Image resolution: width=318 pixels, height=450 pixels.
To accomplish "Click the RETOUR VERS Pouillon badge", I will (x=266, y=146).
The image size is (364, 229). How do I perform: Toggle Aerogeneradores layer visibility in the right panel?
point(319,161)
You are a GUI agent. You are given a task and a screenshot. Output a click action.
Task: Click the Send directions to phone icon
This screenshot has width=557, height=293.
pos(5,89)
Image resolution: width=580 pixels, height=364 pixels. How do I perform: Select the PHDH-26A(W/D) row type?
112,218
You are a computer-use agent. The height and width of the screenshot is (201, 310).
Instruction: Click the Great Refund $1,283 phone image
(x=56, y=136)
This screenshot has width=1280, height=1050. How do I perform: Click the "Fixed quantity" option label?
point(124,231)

==

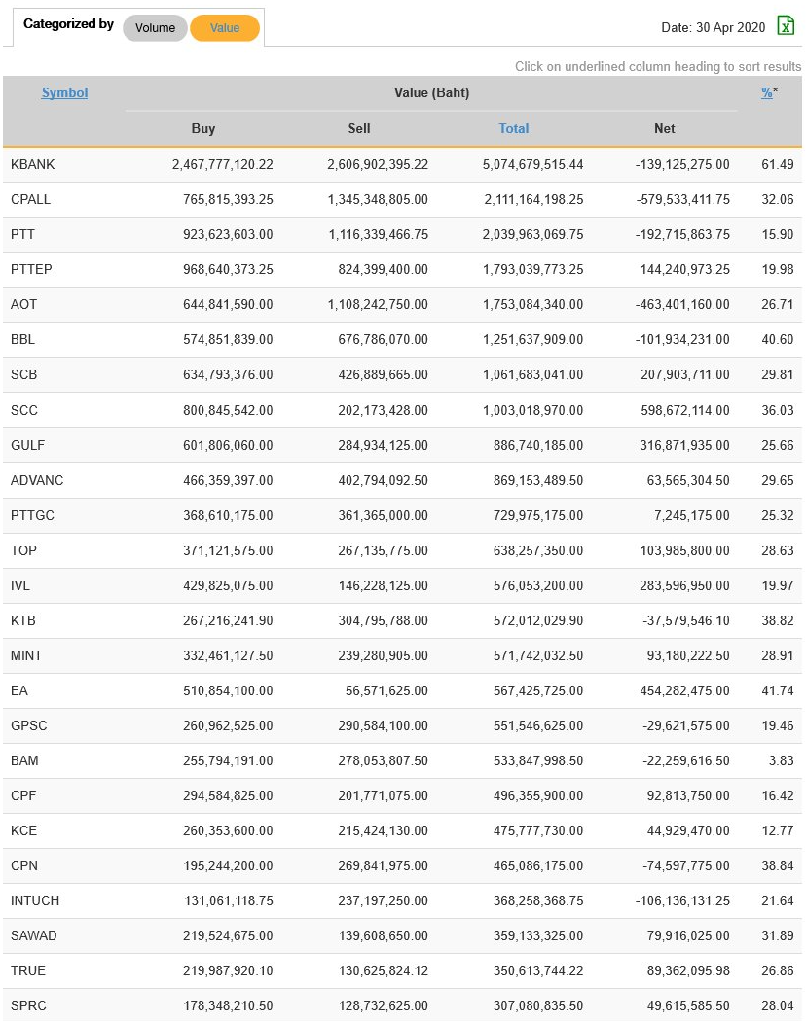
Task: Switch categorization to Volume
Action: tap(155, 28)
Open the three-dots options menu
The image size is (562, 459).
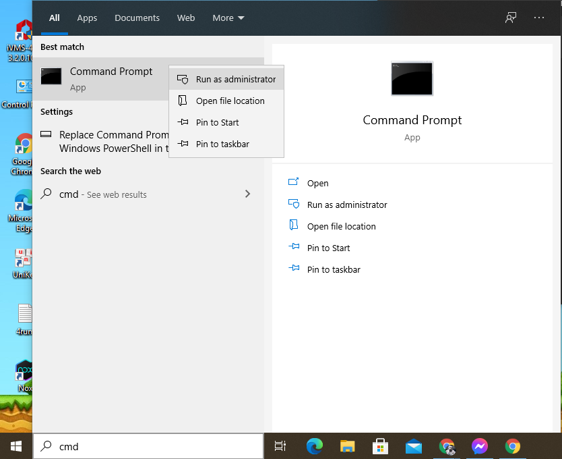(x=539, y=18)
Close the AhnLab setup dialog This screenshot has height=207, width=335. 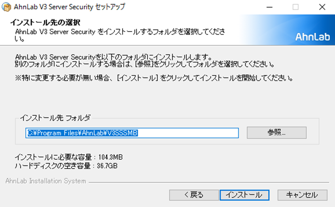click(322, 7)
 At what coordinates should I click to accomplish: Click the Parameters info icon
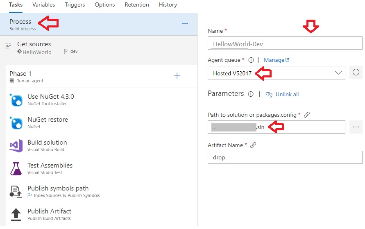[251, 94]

--

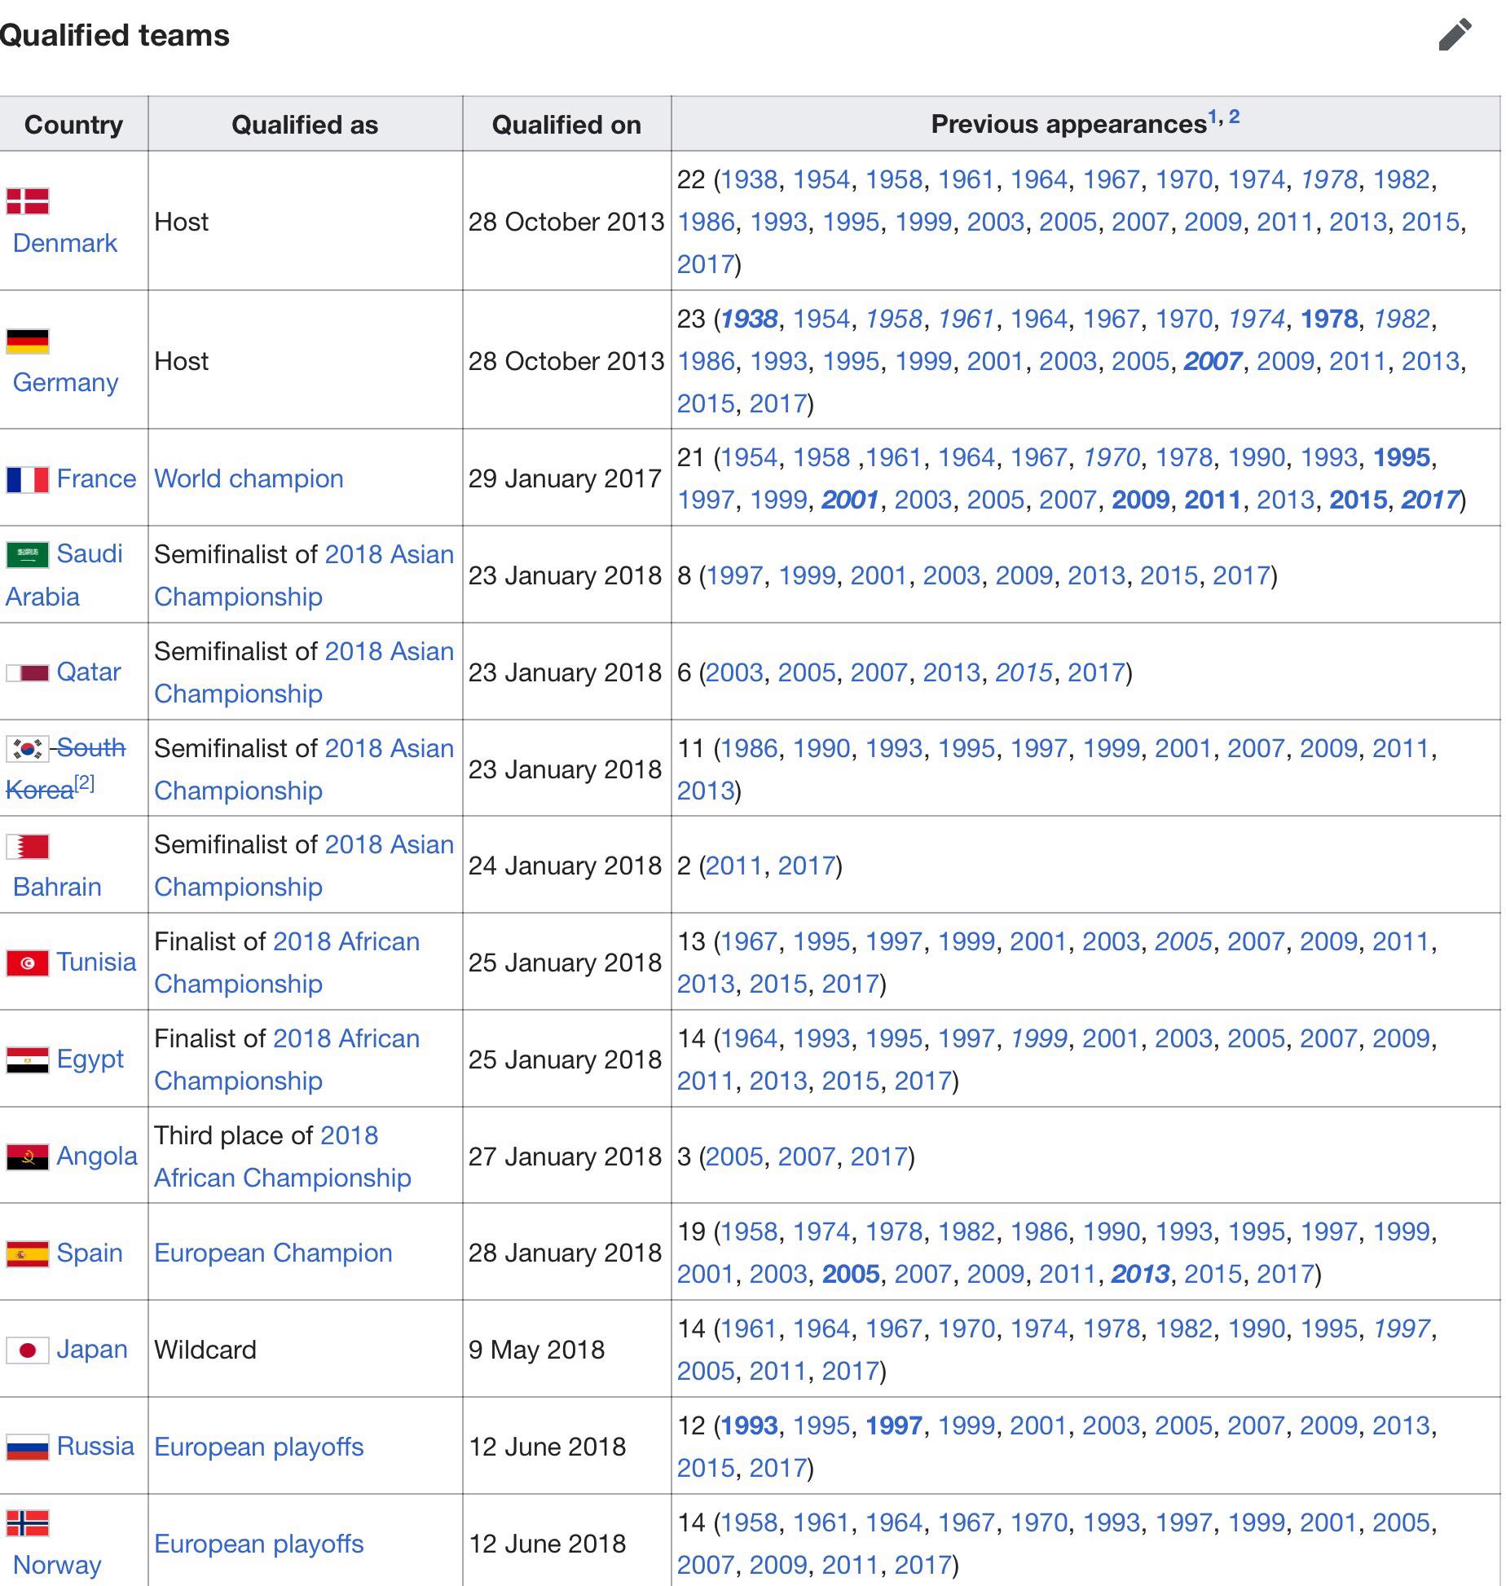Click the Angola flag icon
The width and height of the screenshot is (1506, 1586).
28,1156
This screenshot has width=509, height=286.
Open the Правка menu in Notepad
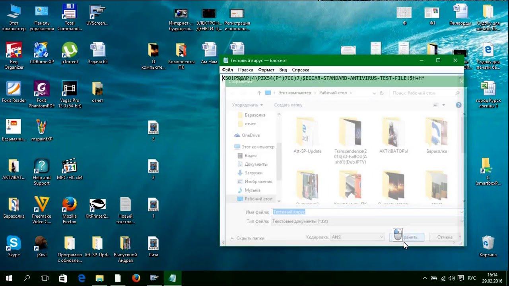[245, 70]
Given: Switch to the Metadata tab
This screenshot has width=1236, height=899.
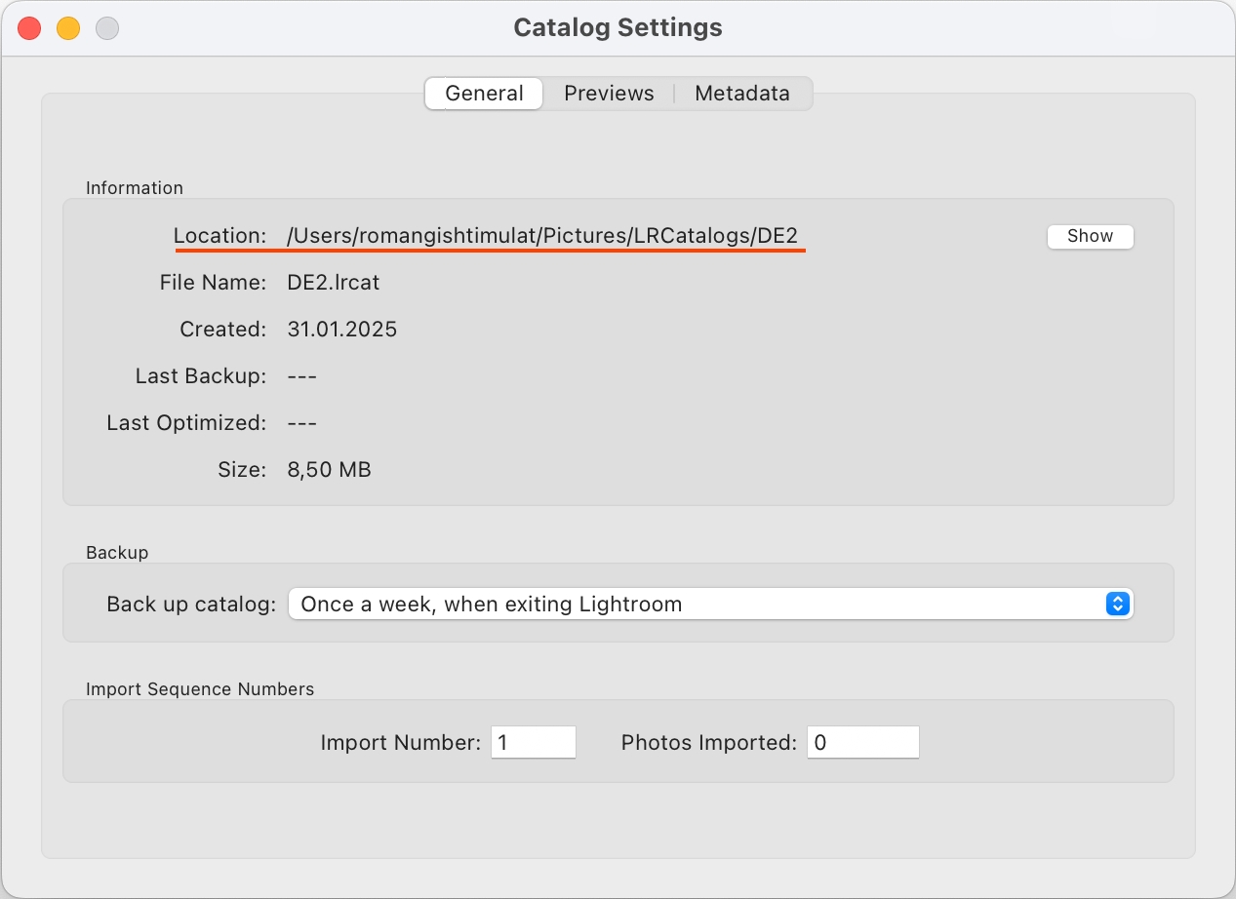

#### TASK DESCRIPTION
Filter the preceding entries down to the lines with "agent".

#### EXERCISE ANSWER
You are a GUI agent. You are given a task and a screenshot. Output a click action.
You are a computer-use agent. The height and width of the screenshot is (201, 310).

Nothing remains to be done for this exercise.